National Weather Service United States Department of Commerce
 
Bekki Harjo

Location: Tulsa, OK
Office:
Arkansas-Red Basin River Forecast Center (ABRFC)
Job Title: Senior Hydrologist


Educational Background:

  • Bachelor’s Degree in Civil Engineering from Oklahoma State University
  • Master’s Degree in Civil Engineering from Oklahoma State University
  • Doctorate in Law from Texas Wesleyan University School of Law (now Texas A&M School of Law)
  • Doctor of Philosophy in Biosystems Engineering from Oklahoma State University
  • Licensed Professional Engineer in Oklahoma (and inactive in Texas)
  • Certified Floodplain Manager
  • Attorney (member of Oklahoma Bar Association)
  • Licensed Cosmetologist

Describe the career path that led you to your current job with the National Weather Service.

  • I began my career designing and drafting potable and recycled water, sanitary sewer, and storm drain projects at a civil engineering consulting firm.  My next job was overseeing residential development for a municipality.  Later, I taught at a community college and also had short-term contracts as research assistant.  Next, I was a reservoir controller in the Tulsa District Corps of Engineers Hydrology & Hydraulics Branch, before starting with the NWS.  My career path has been anything but linear!

What do you do for the NWS?

  • Our office provides daily and flood forecasts at specified hydrologic points, flash flood guidance, high-quality precipitation data, and other products. ABRFC is the gold standard in RFC quantitative precipitation estimation (QPE) data!  Staffing at ABRFC is unique because we are all cross-trained to work both river forecasting and hydrometeorological analysis shifts.  Our service area has all types of topography and weather patterns.  I enjoy outreach and working with the Weather Forecast Offices (WFOs) and other partners.

What was the most interesting, exciting, or impactful weather/water event you experienced while working for the NWS and why does it stand out?

  • The summer of 2015 was the most eventful time I experienced in the NWS to date.  A sequence of storm systems came through the ABRFC area that put the majority of the rivers above flood stage.  We had flood forecasts issued in every major drainage basin in our entire area at some point.  What made the biggest impression on me was the way the entire office worked together to handle the event.  It was a textbook example of teamwork!

What made you decide to pursue a career with the NWS?

  • I love working in operational water resources, especially reservoirs and rivers. Joining the NWS allowed me to continue to work in this area while making a difference for others in the field by trying to continually improve river forecasts.
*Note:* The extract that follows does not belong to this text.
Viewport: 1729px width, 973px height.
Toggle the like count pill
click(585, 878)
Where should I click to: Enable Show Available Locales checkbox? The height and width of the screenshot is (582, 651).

What do you like most about working for the NWS?

  • I enjoy working with the people!  I have the opportunity to interact with a wide range of people on behalf of the NWS.  Working for the NWS also gives me a chance to provide input to cutting edge advances in hydrologic modeling.

What advice do you have for someone interested in a career with the NWS?

  • Never stop learning!  Whether you start your career with the NWS as a young person or if you start as a more seasoned professional, keep learning.  Keep abreast of upcoming technological and scientific changes in your field so you can remain resilient throughout your career.

What training or coursework would you recommend to someone interested in following your career path?

  • Follow your interests and take whatever courses interest you, even if you think they don’t directly apply to your degree or career path right now.  You never know what your future may hold.  And take more math classes!